I recently received a phone call and the woman on the other end, who is also a medical doctor, was very distraught. She had just lied to her doctor so she could receive treatment for menopause. She knew it was wrong to lie because she hates it when patients lie to her, but she felt she had no other choice.
I've known her for some time. When we first met she was skeptical and she questioned my motives and my information. When we first met she was in her late 30's and feeling very good. She was running a very busy ob/gyn practice, had just given birth to her second child, and was in a very good marriage. Her husband, equally busy, is a surgeon. She was taught that menopause was no big deal and she told me so. She was insensitive to her patients suffering and chalked it up to maladjustment to growing older. She told me, "Some people just like to bitch and complain."
About 2 years after we met she called me at 11:30 pm and was crying. She said that she couldn't sleep and that she had surgery in the morning. She hadn't been able to sleep all week and she was a mess. She couldn't take sleeping pills because she had to be sharp. She had measured all of her ovarian hormones, estradiol, testosterone, progesterone and dhea and all were exceptionally low. What should she do? What was the treatment so she could get on with her life?
I started to tell her about replacing her gonadal (ovaries are gonads) hormones but she didn't want to hear it. She said she only needed estradiol and wanted to know which product and dosage. So I told her 0.1 mg Vivelle dot and said she would feel much better if she replaced all of her gonadal hormones because she had suffered gonadal failure (ovarian failure) which causes multiple, chronic hormone deficiencies. She wouldn't hear of it, said thank you and good bye.
About two weeks later I received another late night phone call from her and again she was crying. She was feeling very disconnected from her family and husband. She had very little patience with her children and husband. She had no interest in sex and missed it very much.

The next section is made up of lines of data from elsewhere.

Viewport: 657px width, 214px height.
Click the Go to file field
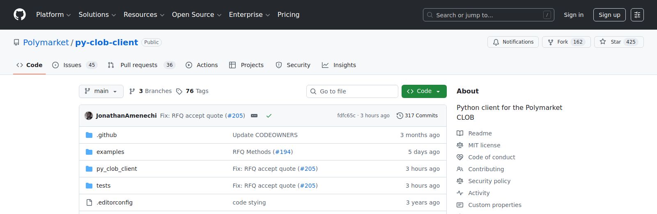[x=352, y=91]
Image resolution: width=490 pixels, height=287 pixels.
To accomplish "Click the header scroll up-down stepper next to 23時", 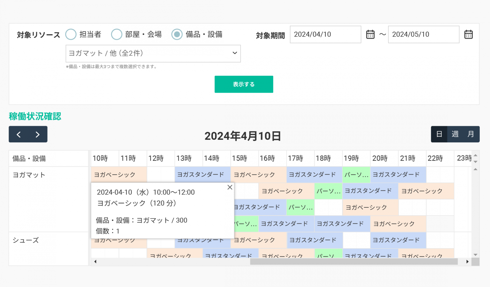I will [x=475, y=158].
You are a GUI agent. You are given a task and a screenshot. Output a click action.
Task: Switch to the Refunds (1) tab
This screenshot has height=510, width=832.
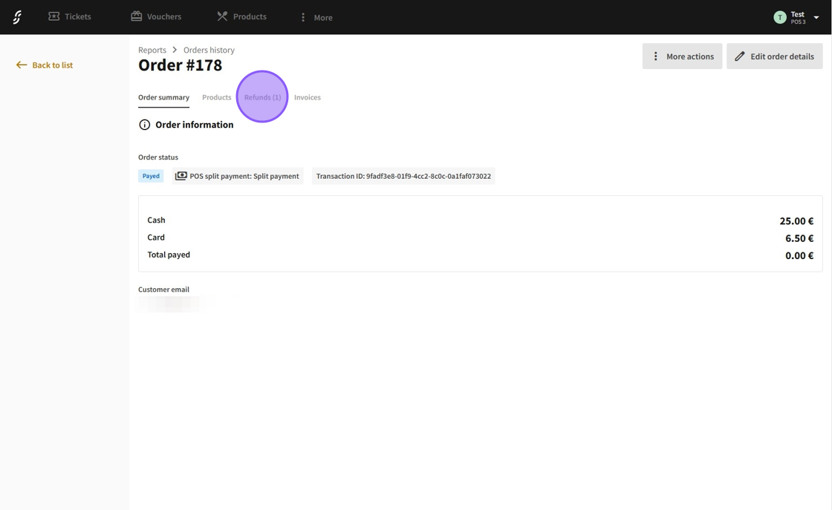point(262,97)
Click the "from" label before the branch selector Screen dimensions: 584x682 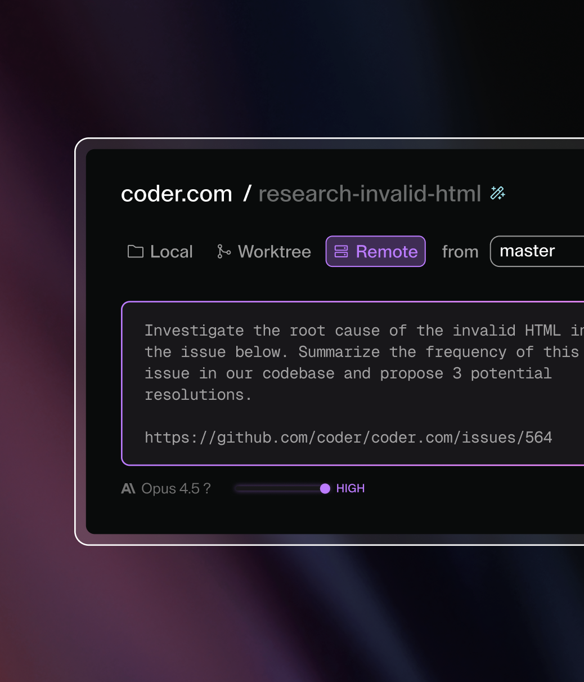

She felt very distant from her life, as though she was watching it from a distance rather than living it. She asked if omitting the other gonadal hormones may have something to do with it. I said "There is only one way to find out. Try using them." But again, she only wanted testosterone and not progesterone because she had a hysterectomy for a fibroid a while back. So I sent her to the internet pharmacy website I use to purchase the Intrinsa patch, a testosterone patch for women currently unavailable in the United States but available in parts of Europe.
A month passed and this time I got a call early in the morning from this woman. She began to tell me that overall she was feeling better but something was still missing. She was sleeping better, though she could only sleep about 5-6 hours at a time, and she was feeling a bit anxious. I suggested progesterone and she said she really didn't think she needed it but would try it.

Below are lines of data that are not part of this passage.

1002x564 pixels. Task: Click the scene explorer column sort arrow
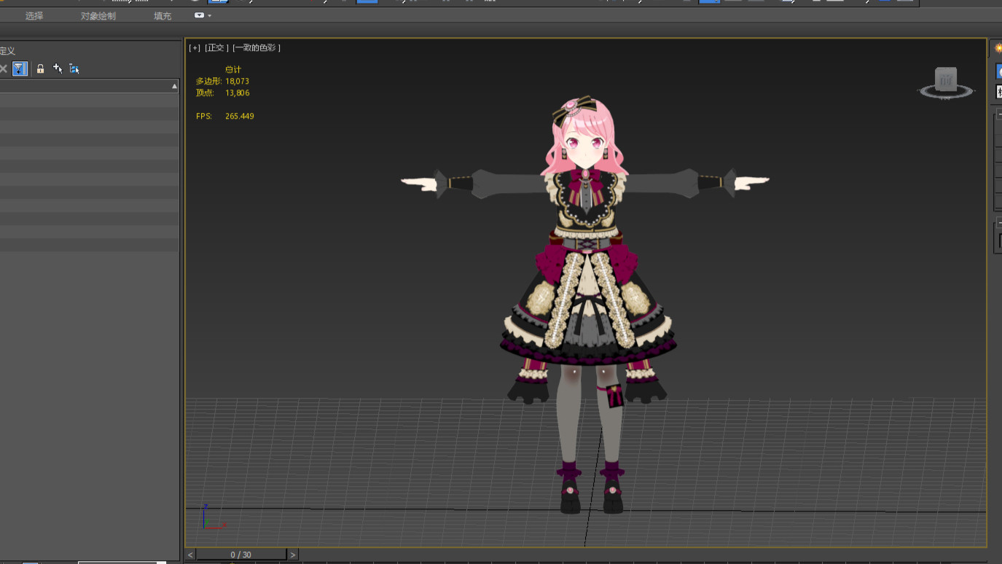pos(174,86)
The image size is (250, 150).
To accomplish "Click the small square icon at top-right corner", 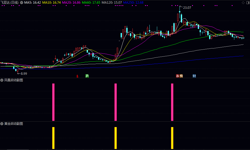I will 247,3.
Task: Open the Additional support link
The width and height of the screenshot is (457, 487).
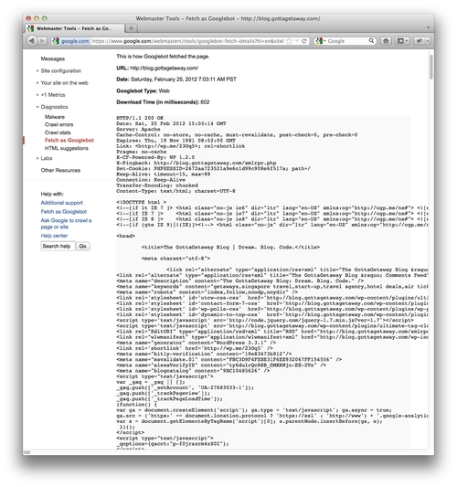Action: (x=62, y=203)
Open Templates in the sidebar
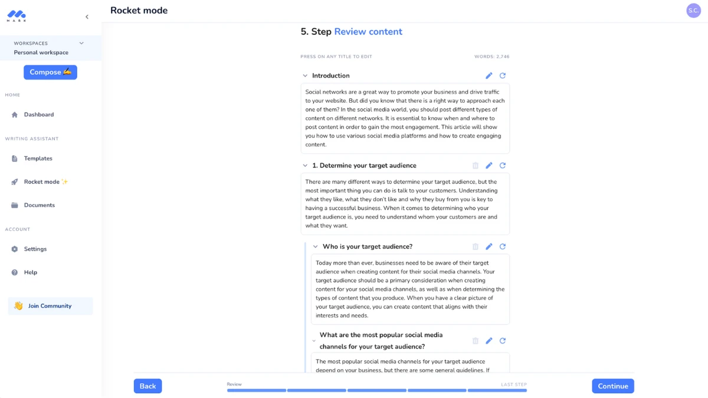The image size is (708, 398). pyautogui.click(x=38, y=159)
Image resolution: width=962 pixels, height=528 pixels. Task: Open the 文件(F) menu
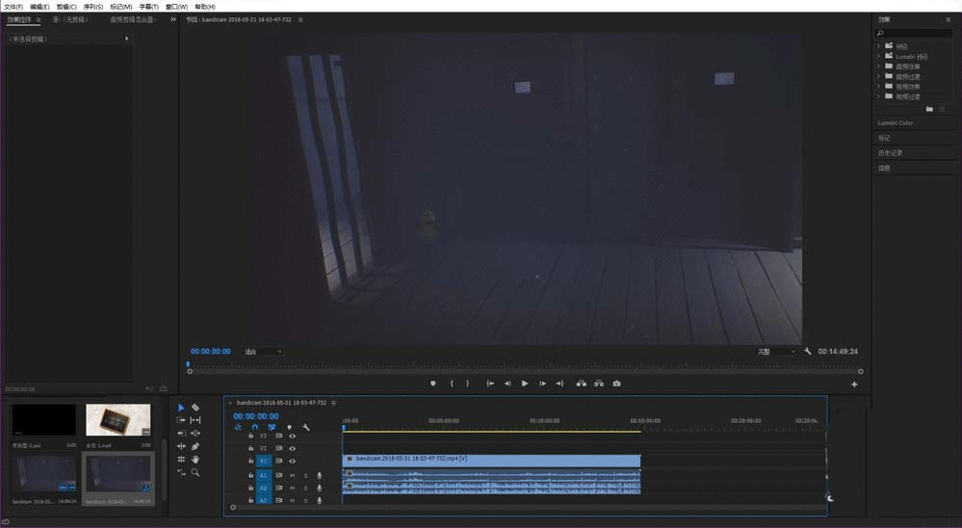13,6
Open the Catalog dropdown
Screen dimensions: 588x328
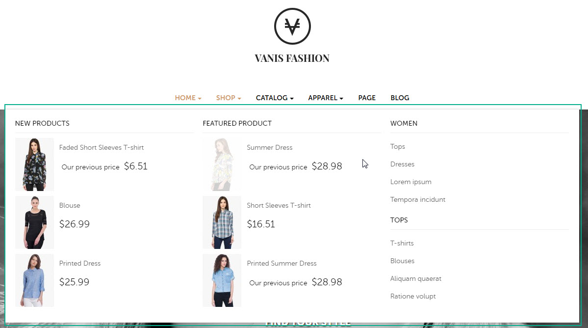point(275,98)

Just one week passed and she called to tell me how wonderful she felt. She said she was feeling great and began to question why women are denied progesterone just because they had their uterus removed. I agreed. We talked about adding dhea and she said would try that as well.
Months passed and I then I received the call that I was telling you about at the beginning of this blog. She was very distraught because she had to go to another doctor to get her prescriptions written as she stopped using the free samples in her office and needed to get her own prescriptions. She went to a friend of hers and was floored by the reaction. Here was a fellow ob/gyn she had known for years telling her that he would not be party to giving her cancer and ruining her life. He reminded her that she had a career and family to think about and that she was being selfish for wanting to treat her menopause. He said it was unnatural to tinker with nature. She told him that she wanted treatment for profound hypogonadism, a real illness, identical in women and men. He told her that she could call menopause anything she wanted but he would not be party to her self-serving nature.
So she went to another doctor she knew and lied. She said she had an early menopause and that for 5 years she has been on an estradiol patch and progesterone cream. She did not mention that she was wearing the Intrinsa testosterone patch. She lied that she still had a uterus. She lied because she wanted to keep her job, her mind and her family.
She lied and felt terrible about it.
She is a doctor and she lied to another doctor to get treatment.
I told her that in time things will change, that it will become routine for women to get treatment for profound hypogonadism, just like it is routine for men to get treatment. I helped her understand that when women are appropriately treated for profound hypogonadism they no longer need sleeping pills and anti-depressants and they can have sex again. When women are treated they can compete for jobs because they have the energy and thinking skills of younger workers. I helped her understand that she did what she needed to do to protect her health and her family's well-being.
I asked her about how she was going to change the way she treats menopausal women in her practice.
Then she did something that I didn't expect.
She thanked me for helping her feel better and said she had no plans to change. She clearly did not have the support of her colleagues and would not go out on a limb for a patient.
So I decided to write this blog about her journey and the abandonment of women by a woman doctor. Her experience and her choice to not treat hypogonadism show the resistance you may face when you try to get treatment. To all the women that are looking for treatment don't let a doctor stop you. If one says no, then go to another. Once you are being treated you will not only feel better, you can also be proud of yourself and know that I am proud of you too.